Code Name Precision[1] K20c, 1 thread K20c, 8 threads[2] Hyper-Q speedup[3] K20c/serial, 1 thread[4] K20c/serial, 8 threads[5]
Random Lens Design, low res DP 0.60 1.79 3.00 58 21.5
Random Lens Design, high res DP 0.89 1.48 1.66 272 57
  1. SP/DP/MP: single/double/mixed precision
  2. Per thread timing: wall clock time divided by the number of threads
  3. Speedup due to Hyper-Q: the ratio of K20c/8 threads timing to K20c/1 thread timing.
  4. Speedup of 1 CPU thread+K20c vs. serial code ran on 1 CPU thread; on arc09. Be aware that arc09 cpu core is 1.75x slower than orca's; so for comparing K20c to orca, one has to divide this number by 1.75.

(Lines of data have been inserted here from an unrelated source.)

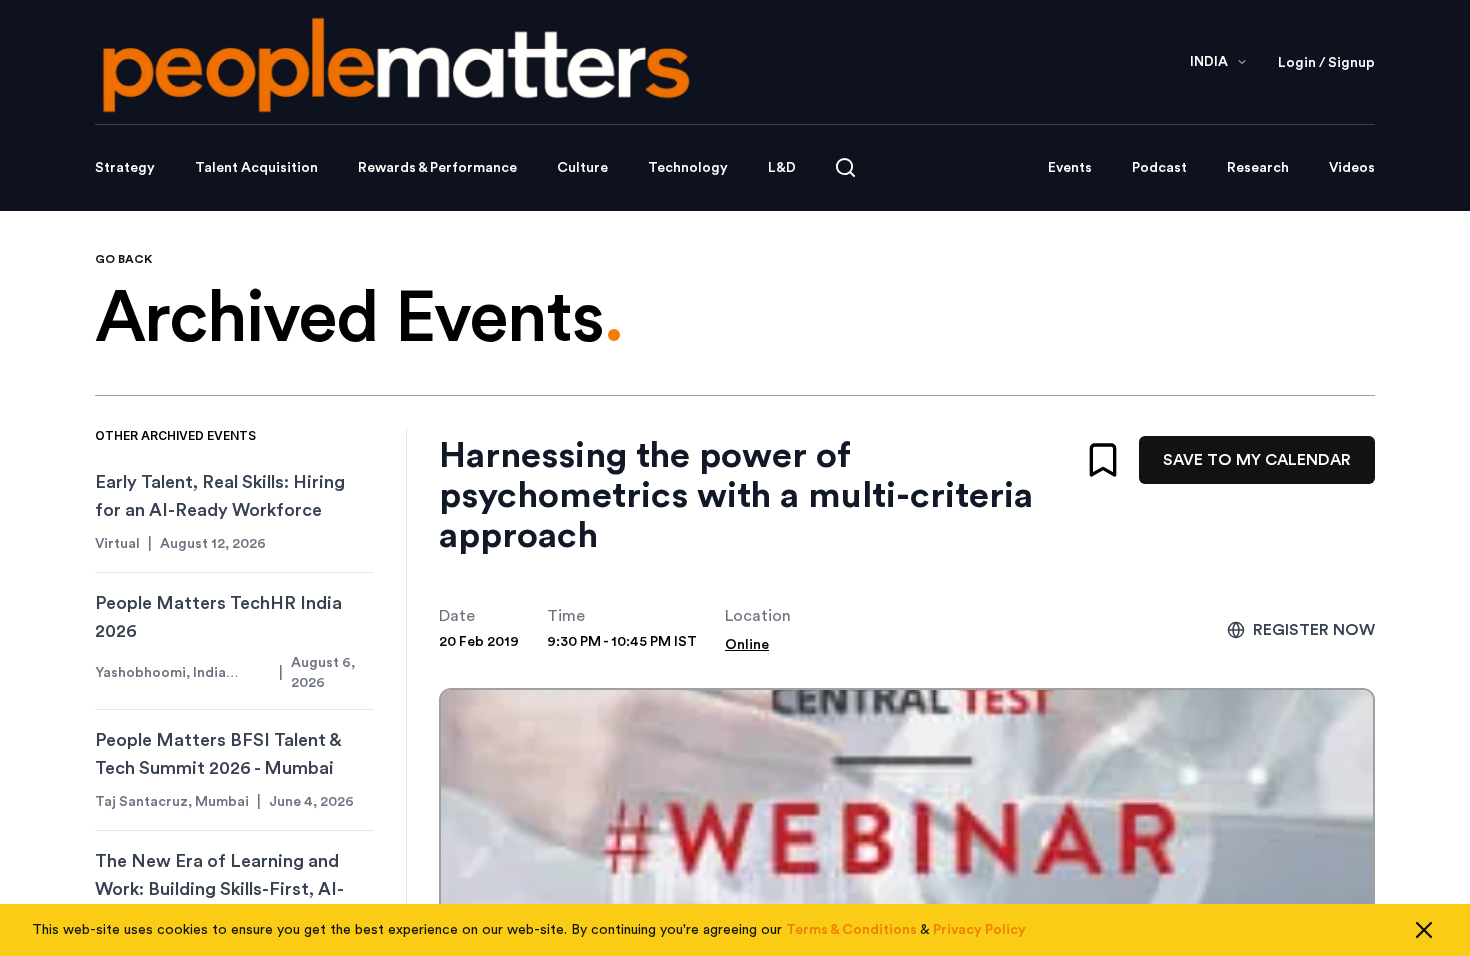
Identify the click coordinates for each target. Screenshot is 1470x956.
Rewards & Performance (437, 168)
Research (1258, 168)
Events (1070, 168)
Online (747, 645)
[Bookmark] (1103, 460)
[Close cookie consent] (1424, 930)
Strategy (125, 168)
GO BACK (123, 259)
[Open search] (845, 167)
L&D (782, 168)
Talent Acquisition (256, 168)
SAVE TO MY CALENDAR (1257, 460)
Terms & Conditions (851, 930)
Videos (1352, 168)
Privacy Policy (979, 930)
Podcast (1159, 168)
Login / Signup (1326, 63)
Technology (688, 168)
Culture (582, 168)
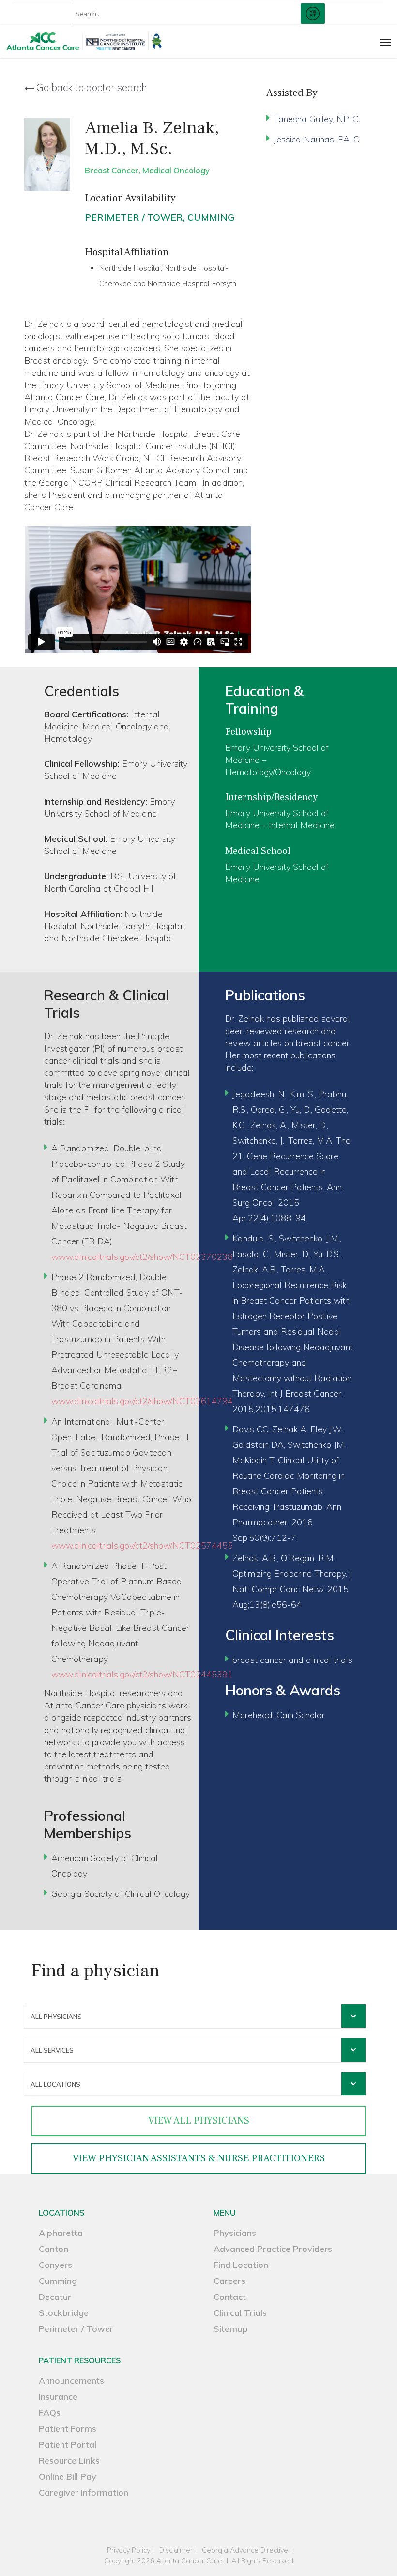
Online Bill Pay (67, 2476)
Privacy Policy (128, 2550)
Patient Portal (67, 2444)
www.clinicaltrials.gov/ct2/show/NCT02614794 (142, 1401)
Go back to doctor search (91, 87)
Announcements (71, 2380)
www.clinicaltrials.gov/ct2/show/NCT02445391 (142, 1674)
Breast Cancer (111, 170)
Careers (229, 2280)
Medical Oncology (176, 170)
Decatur (55, 2296)
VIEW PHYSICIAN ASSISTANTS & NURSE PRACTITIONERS (199, 2158)
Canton (53, 2248)
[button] (385, 42)
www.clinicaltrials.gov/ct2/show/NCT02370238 (142, 1256)
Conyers (55, 2264)
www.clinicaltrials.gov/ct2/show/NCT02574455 (142, 1545)
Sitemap (231, 2328)
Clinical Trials (240, 2312)
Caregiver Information (83, 2492)
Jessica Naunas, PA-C (316, 139)
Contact (230, 2296)
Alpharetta (61, 2232)
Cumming (210, 217)
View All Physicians (198, 2120)
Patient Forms (67, 2428)
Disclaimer (176, 2550)
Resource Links (69, 2460)
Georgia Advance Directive (245, 2550)
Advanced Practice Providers (273, 2248)
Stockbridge (64, 2312)
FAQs (50, 2412)
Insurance (58, 2396)
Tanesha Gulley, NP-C (316, 118)
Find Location (241, 2264)
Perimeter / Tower (134, 217)
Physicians (235, 2232)
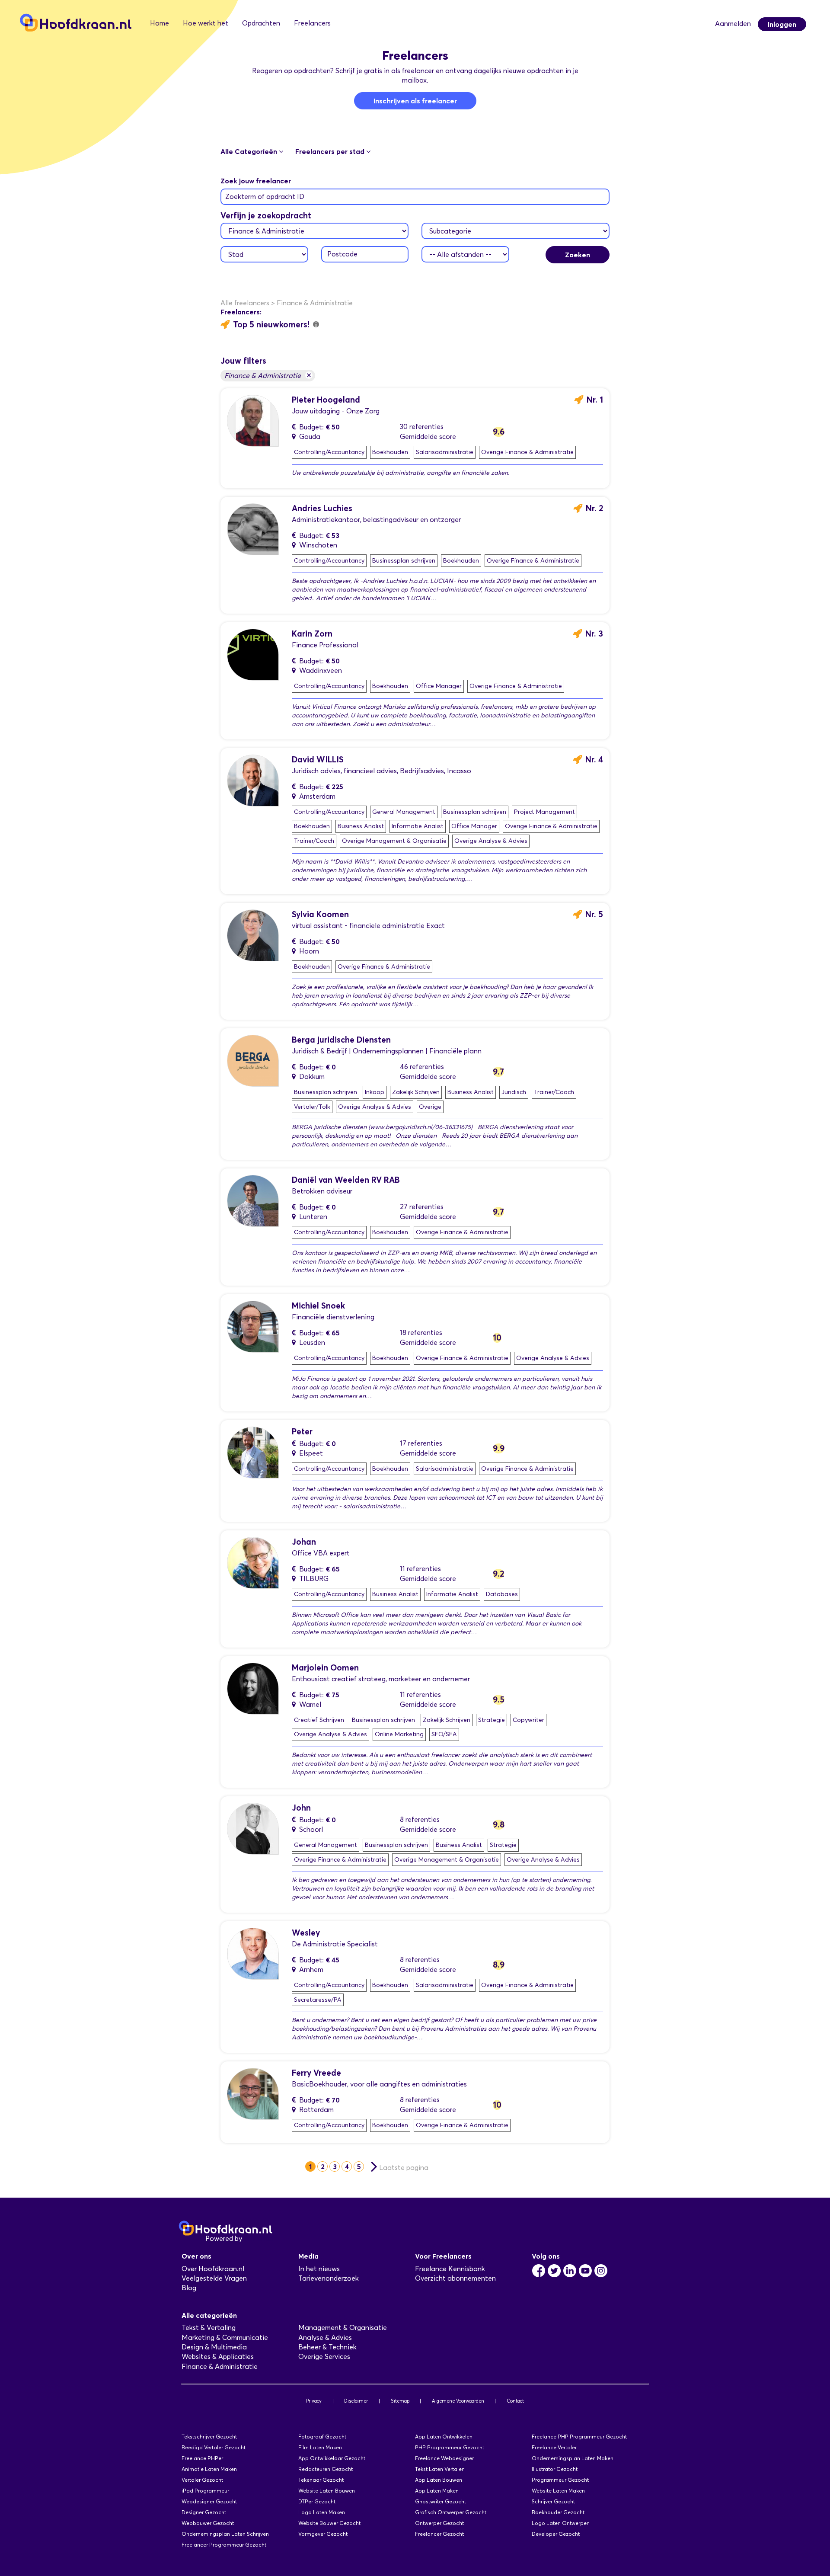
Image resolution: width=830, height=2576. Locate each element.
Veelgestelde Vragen (214, 2278)
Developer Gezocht (556, 2534)
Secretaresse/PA (318, 1999)
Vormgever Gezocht (323, 2534)
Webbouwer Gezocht (208, 2523)
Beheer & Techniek (327, 2347)
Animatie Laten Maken (209, 2469)
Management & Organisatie (342, 2327)
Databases (502, 1594)
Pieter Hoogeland (326, 400)
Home (159, 23)
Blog (189, 2288)
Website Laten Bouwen (326, 2490)
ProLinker (259, 2238)
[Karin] (253, 654)
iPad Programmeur (205, 2490)
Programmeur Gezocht (560, 2480)
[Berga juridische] (253, 1060)
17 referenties (421, 1443)
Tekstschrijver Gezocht (209, 2436)
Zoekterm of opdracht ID (264, 196)
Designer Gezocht (204, 2512)
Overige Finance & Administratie (527, 452)
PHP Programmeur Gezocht (449, 2447)
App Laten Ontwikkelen (443, 2436)
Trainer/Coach (314, 841)
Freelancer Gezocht (439, 2534)
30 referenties (422, 426)
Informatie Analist (418, 826)
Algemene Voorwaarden (458, 2401)
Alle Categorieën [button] (249, 151)
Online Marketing (399, 1734)
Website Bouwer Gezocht (329, 2523)
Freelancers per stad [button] (330, 151)
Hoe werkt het (205, 23)
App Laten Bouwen (438, 2480)
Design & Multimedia (214, 2347)
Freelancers (312, 23)
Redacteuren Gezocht (325, 2469)
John (301, 1808)
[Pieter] (253, 420)
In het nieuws (319, 2269)
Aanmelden (733, 23)
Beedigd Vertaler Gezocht (214, 2447)
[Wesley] (253, 1953)
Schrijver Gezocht (553, 2501)
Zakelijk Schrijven (416, 1092)
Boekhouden (390, 452)
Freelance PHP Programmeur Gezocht (579, 2436)
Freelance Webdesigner (444, 2458)
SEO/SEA (444, 1734)
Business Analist (361, 826)
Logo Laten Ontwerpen (561, 2523)
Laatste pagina (403, 2167)
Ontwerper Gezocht (439, 2523)
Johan (304, 1542)
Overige (430, 1106)
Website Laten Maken (558, 2490)
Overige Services (324, 2356)
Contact (515, 2401)
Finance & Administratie (267, 375)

  5. Speedup of 8 CPU threads+K20c (GPU farm) vs. serial code ran on 8 CPU threads (serial farm); on arc09. Be aware that arc09 cpu core is 1.75x slower than orca's; so for comparing K20c to orca, one has to divide this number by 1.75.

Benchmarked codes

  • Random Lens Design. Written by Sergey Mashchenko. Discovery of new complex lens designs by means of global optimization (search of the global minimum of the merit function in 40-100 dimensional space). Monte Carlo type search (good for serial/GPU farming). Purely double precision (needed for the smoothness of the merit function.) Both serial and CUDA (capability 2.x) versions. Merit function is computed from the results of ray tracing through the system; each ray is handled by a separate CUDA thread. Low resolution runs (~10,000 rays/threads) are used for the initial search; high resolution runs (~100,000 rays/threads) are used to fine-tune the best candidates. The CUDA code has more than 10 kernels and a few device functions. The device memory consumption is ~200MB for low res, ~400 MB for high res. At low resolution, the occupancy number is fairly low (~0.20).